Script for periodically backing up Postgres via rclone, to install in cron.d:

#!/usr/bin/env bash

set -e

FILENAME="postgres-$(date +"%Y-%m").sql.gz"
FILEPATH="/var/lib/my-backups/$FILENAME"

mkdir -p /var/lib/my-backups

docker exec -i postgresdb pg_dumpall -U postgres | gzip > "$FILEPATH"

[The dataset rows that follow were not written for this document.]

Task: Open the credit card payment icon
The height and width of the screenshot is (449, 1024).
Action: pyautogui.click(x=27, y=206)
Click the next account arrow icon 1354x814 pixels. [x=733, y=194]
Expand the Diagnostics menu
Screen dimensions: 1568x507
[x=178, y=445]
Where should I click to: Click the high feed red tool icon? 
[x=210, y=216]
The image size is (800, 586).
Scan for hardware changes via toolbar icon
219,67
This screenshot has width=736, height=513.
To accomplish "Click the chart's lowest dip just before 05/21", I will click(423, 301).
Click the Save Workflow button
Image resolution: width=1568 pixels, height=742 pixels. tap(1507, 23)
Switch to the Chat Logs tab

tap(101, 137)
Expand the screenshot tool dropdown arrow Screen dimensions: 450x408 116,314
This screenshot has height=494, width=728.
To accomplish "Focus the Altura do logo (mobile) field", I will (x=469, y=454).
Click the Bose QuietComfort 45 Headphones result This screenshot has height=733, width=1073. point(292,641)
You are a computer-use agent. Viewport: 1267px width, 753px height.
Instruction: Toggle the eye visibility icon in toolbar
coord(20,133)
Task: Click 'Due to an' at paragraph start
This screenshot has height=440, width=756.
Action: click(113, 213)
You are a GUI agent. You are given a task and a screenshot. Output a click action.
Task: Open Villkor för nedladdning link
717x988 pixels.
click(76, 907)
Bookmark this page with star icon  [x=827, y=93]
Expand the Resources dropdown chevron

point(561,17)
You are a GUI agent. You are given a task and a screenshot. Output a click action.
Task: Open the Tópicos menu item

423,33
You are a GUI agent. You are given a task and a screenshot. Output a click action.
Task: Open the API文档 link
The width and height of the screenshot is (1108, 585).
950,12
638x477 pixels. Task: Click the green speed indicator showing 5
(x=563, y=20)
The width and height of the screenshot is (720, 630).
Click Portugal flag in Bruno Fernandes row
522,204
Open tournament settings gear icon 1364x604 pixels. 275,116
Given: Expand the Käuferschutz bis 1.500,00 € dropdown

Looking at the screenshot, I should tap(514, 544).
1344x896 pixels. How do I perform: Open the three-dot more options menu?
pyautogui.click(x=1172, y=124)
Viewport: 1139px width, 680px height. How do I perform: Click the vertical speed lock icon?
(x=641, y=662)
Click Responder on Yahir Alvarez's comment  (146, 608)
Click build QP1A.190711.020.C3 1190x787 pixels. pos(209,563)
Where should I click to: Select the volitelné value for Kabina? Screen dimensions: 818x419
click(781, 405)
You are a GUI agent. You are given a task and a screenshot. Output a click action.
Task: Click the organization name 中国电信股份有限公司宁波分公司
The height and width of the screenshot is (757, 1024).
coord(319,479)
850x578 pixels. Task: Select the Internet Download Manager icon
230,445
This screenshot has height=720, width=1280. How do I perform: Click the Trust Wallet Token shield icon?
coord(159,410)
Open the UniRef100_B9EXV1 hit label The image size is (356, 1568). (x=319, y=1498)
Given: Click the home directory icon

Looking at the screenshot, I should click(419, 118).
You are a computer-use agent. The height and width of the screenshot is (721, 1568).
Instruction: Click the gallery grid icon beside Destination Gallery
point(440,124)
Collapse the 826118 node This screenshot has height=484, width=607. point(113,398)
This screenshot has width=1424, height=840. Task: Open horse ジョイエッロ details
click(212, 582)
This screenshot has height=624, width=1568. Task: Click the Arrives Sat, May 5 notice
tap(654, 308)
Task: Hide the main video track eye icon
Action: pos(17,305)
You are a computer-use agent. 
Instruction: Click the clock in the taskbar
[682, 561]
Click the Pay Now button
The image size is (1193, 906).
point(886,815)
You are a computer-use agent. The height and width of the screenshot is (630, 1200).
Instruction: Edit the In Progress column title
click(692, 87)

if [ -f "$FILEPATH" ]; then
  rclone copy "$FILEPATH" "backup:Postgres/"
fi

rm -f /var/lib/my-backups/postgres-*.sql.gz

Script for periodically backing up your media files (but without the cache), via rclone, to install in cron.d:

#!/usr/bin/env bash

set -e

FILENAME="mastodon-volume.tar"
FILEPATH="/var/lib/my-backups/$FILENAME"

docker run \
    --rm \
    --volumes-from mastodon-web \
    -v /var/lib/my-backups:/backup \
    ubuntu \
    tar --exclude='mastodon/public/system/cache' -cf "/backup/$FILENAME" -C / "mastodon/public/system" \
    2>&1

if [ -f "$FILEPATH" ]; then
  rclone copy "$FILEPATH" "backup:Mastodon/"
  rm -f "$FILEPATH"
fi

There may be better ways of doing this (like simply using block storage), I’m still learning.